Ainda na semana da nomeação, o colunista encontrou o médico Pinheiro da Rocha, um dos responsáveis pela cirurgia. O especialista decretou: “Esse homem não toma posse”. Cumprindo o que acreditava ser um dever de ofício, Gilberto contou ex-ministro da Casa Civil Leitão de Abreu sobre a saúde de Tancredo. Figueiredo, até então o presidente empossado, não gostava do maranhense e se recusava a passar a faixa.
“Eu estava jantando na Academia de Tênis com o alto comando do Exército quando chegou a notícia [da morte de Tancredo]. O Aloysio Faria de Carvalho, que foi um grande presidente da CEB, chegou com a Constituição debaixo do braço. O general Leônidas Pires, nomeado para o Ministério do Exército, abriu texto legal e leu um trecho inexistente, inventado na hora, confirmando que Sarney deveria tomar posse”, confidenciou.
O jornalista e Sarney são muito amigos. O político maranhense teve o aval dos militares à 1h daquele dia. O General Leônidas ligou e sacramentou: “O senhor tomará posse. Boa noite, presidente”.
Governo democrático
Durante o mandato de Sarney, Gilberto participou como repórter de uma viagem à Rússia para acompanhar o líder político. Esteve no Kremlin para conhecer o presidente Nikita Khrushchev.
Gilberto também foi muito próximo de Fernando Collor de Mello. Desfrutava da confiança do ex-presidente como poucos jornalistas. Chegou a acompanhá-lo durante viagem ao Japão. E por alguns anos virou tradição passar o feriado de 21 de abril com a família do então chefe do Executivo em Araxá (MG). A proximidade com o Palácio do Planalto continuou na gestão de FHC.
Atento aos bastidores, notou uma rixa entre Fernando Henrique Cardoso e José Sarney: os dois disputavam quem recebia mais aplausos durante o evento.
Ele também foi apresentado a Lula durante uma festa.

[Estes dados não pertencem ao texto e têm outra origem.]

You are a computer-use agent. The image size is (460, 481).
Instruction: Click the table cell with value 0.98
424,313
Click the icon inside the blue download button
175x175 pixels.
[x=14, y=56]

Disse, ao Metrópoles, que o petista é muito “sabido”. Antes mesmo de se conhecerem formalmente, o ex-metalúrgico disse: “Tchau, Gilberto!”, após um evento na capital. Só que até então não haviam sido apresentados. Dilma entrou para o rol de presidentes colegas: o encontro ocorreu em um jantar oferecido por Michel Temer no Palácio do Jaburu.

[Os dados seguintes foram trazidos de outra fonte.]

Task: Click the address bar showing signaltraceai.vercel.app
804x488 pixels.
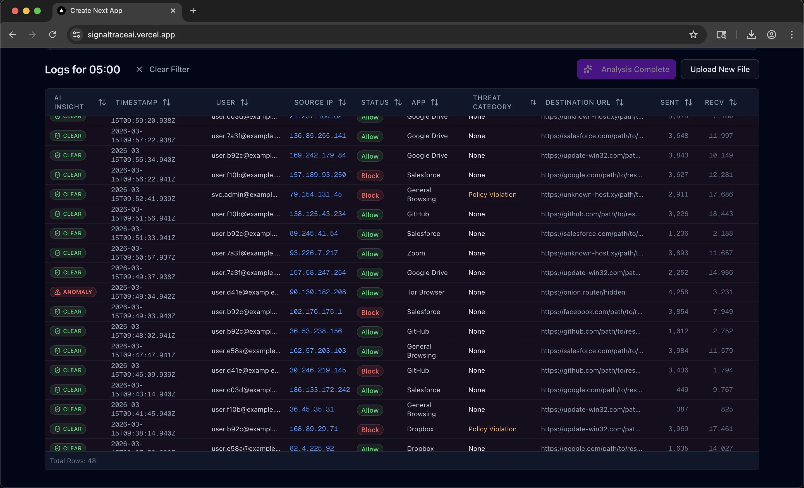Action: (x=131, y=35)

Gilberto foi amigo de Temer – o uso do passado é enfatizado pelo colunista. Eles se conheceram durante a gestão do emedebista na Presidência da Câmara dos Deputados. Em Gramado (RS), quando o atual Temer ainda era vice, os dois estiveram em um jantar e não ficaram na mesma mesa. “Fui questionado por outros frequentadores do local sobre o motivo de cumprimentá-lo. Falei que ele era o vice-presidente e que merecia respeito. Passei a convidá-lo a jantares e falava diariamente com ele sobre vários assuntos”, contou. Diálogo interrompido às vésperas do impeachment de Dilma Rousseff. “Depois que assumiu o governo, [Michel Temer] não falou mais comigo”, justifica.
Sobre a política atual disse: “Não vejo nenhum futuro. É uma incógnita. Precisa de uma lavagem na Câmara e Senado”.
A coluna se solidariza com os amigos e familiares de Gilberto Amaral. Que Deus o receba!